• _What you should do_:
Return all lines from the entries below in which the word "agent" is present.
(Input data begins)
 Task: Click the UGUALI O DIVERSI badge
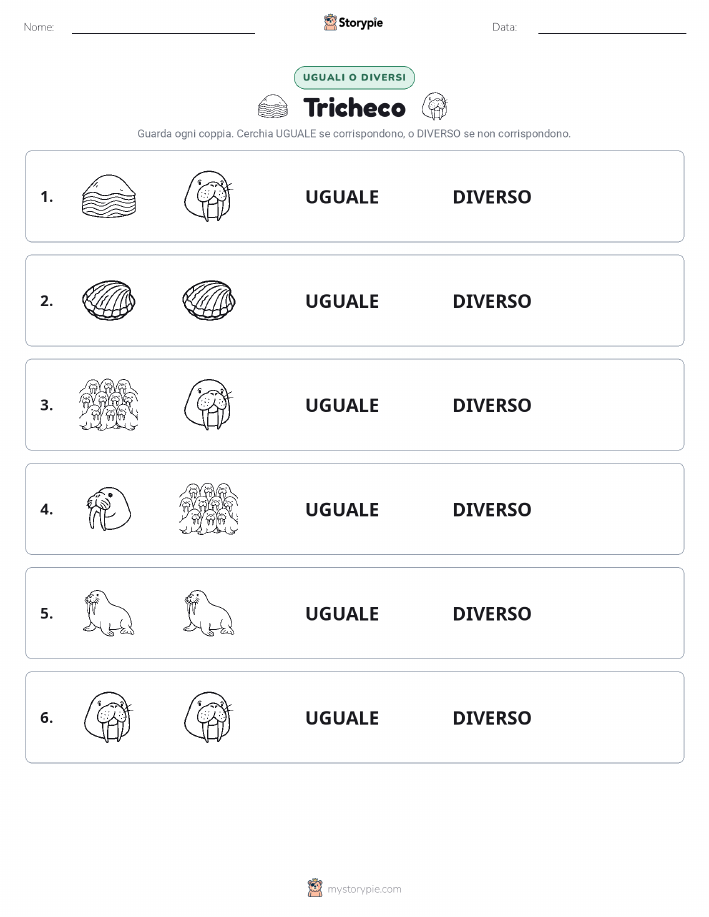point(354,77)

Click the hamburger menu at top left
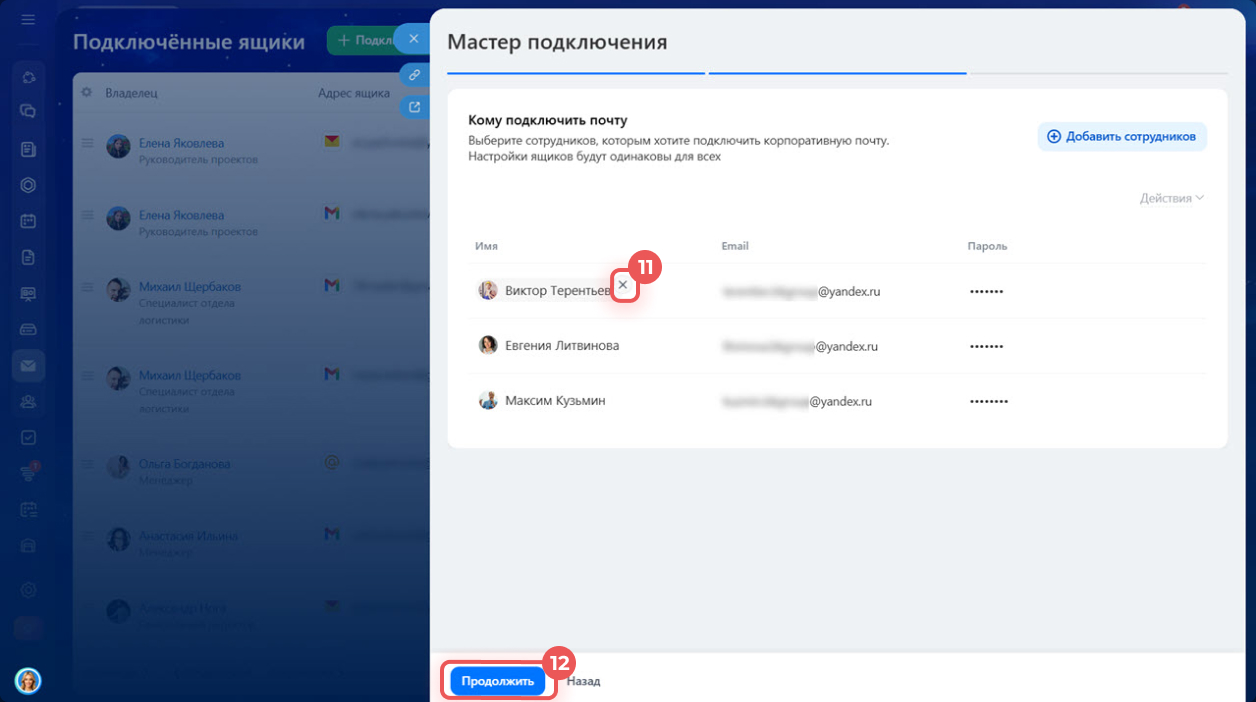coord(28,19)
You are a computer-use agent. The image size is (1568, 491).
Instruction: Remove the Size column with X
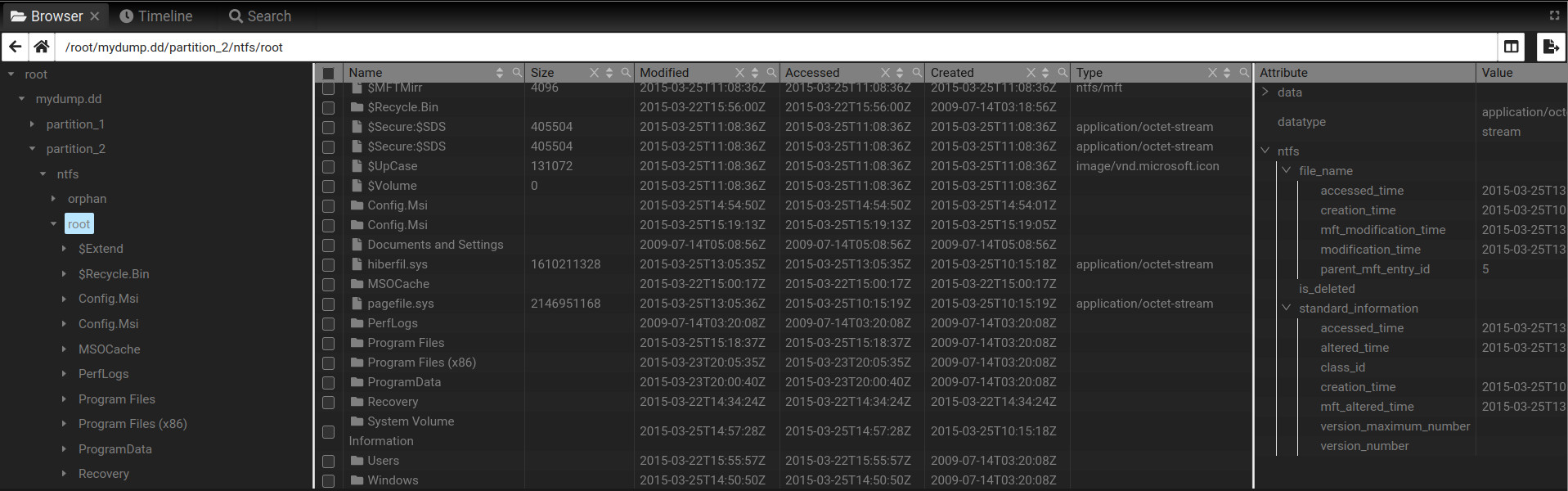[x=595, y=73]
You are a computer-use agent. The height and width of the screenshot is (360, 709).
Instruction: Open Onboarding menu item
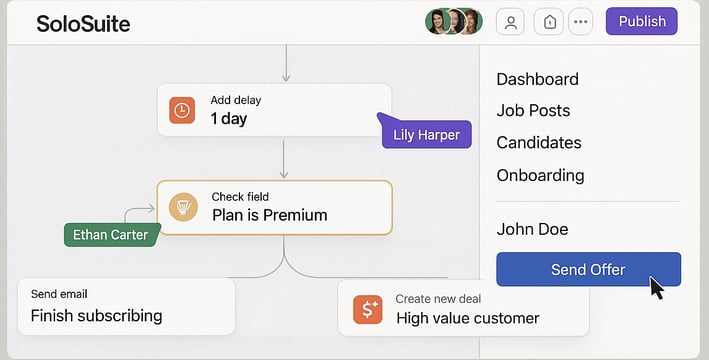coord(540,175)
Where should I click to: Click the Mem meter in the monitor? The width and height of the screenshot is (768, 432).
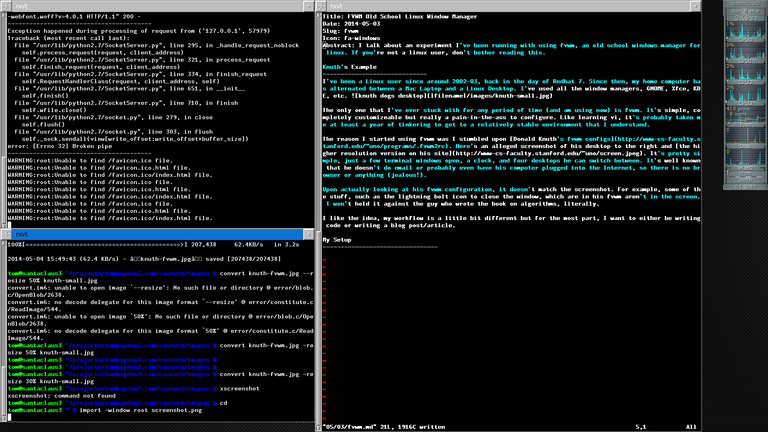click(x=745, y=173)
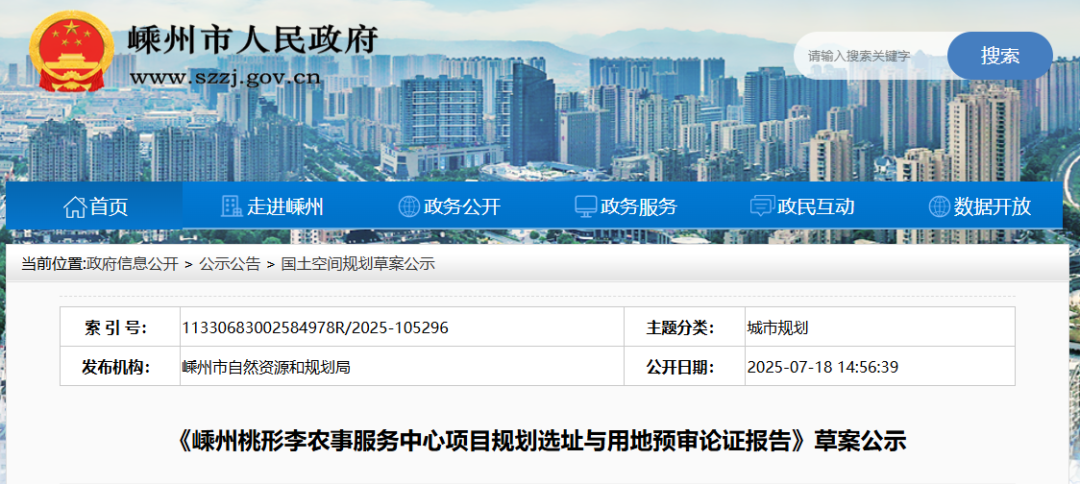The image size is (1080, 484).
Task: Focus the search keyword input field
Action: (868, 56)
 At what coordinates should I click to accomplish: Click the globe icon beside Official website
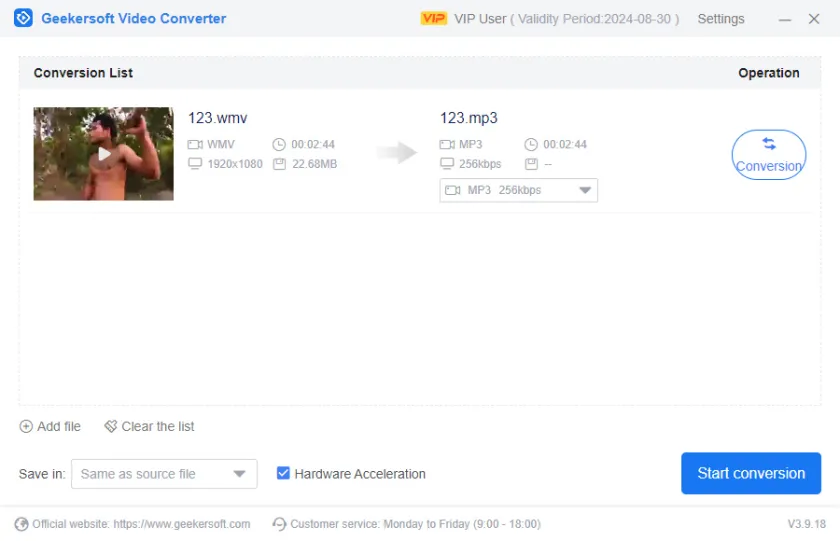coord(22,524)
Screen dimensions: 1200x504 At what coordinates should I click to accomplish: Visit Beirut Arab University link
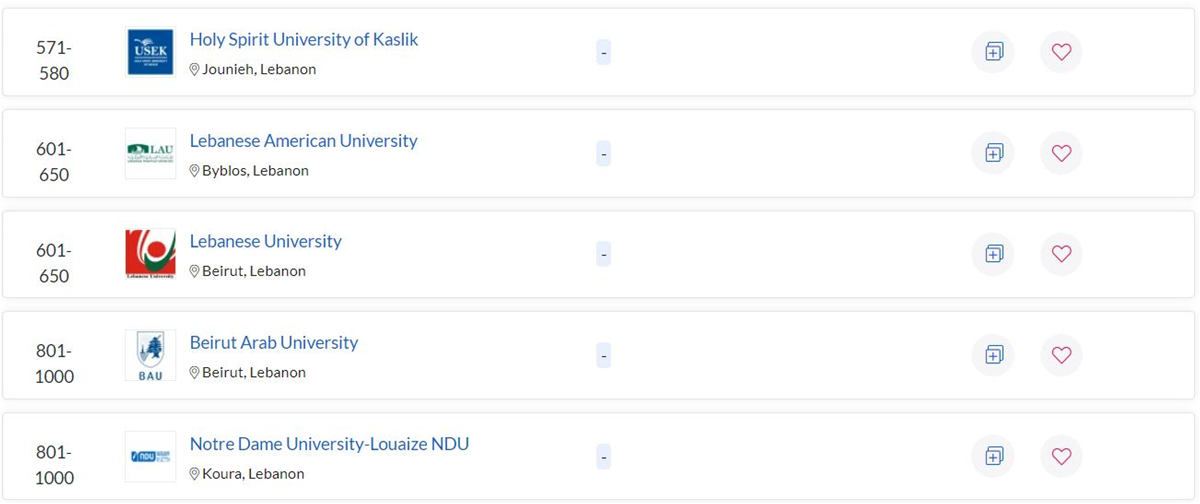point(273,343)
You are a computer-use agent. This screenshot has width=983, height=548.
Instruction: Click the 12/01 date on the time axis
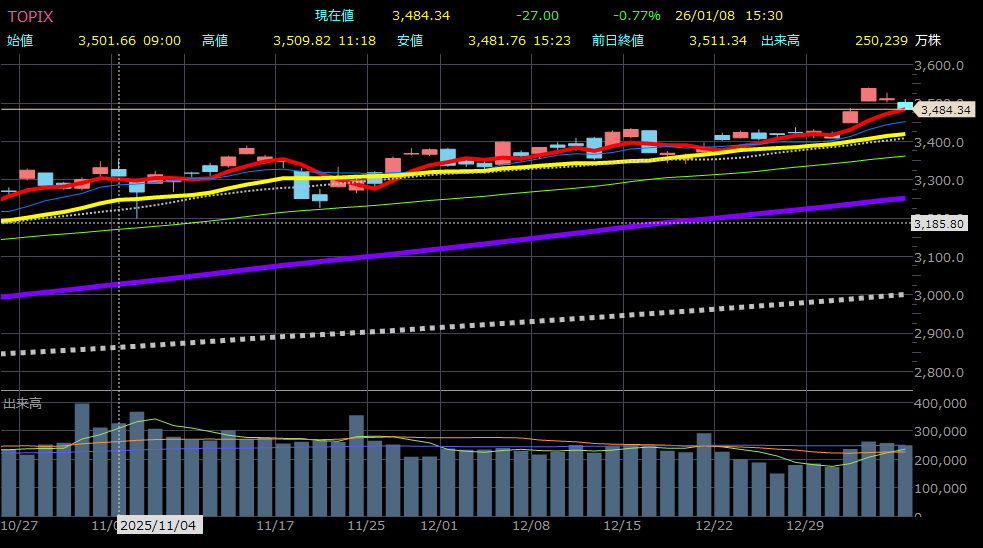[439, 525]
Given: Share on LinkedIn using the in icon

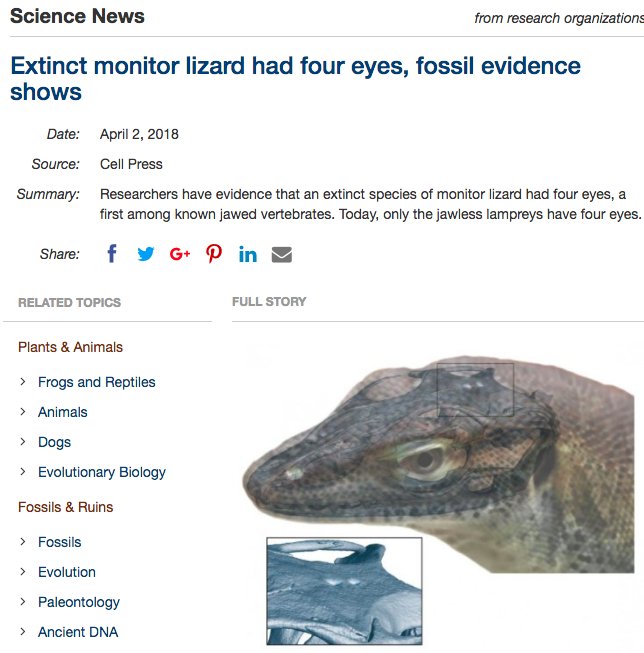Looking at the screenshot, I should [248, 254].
(Input data ends)
• _Solution for this task_:
You are a computer-use agent. The image size is (1568, 491).
You are a computer-use agent. The height and width of the screenshot is (360, 709).
You are a computer-use agent. This screenshot has width=983, height=548.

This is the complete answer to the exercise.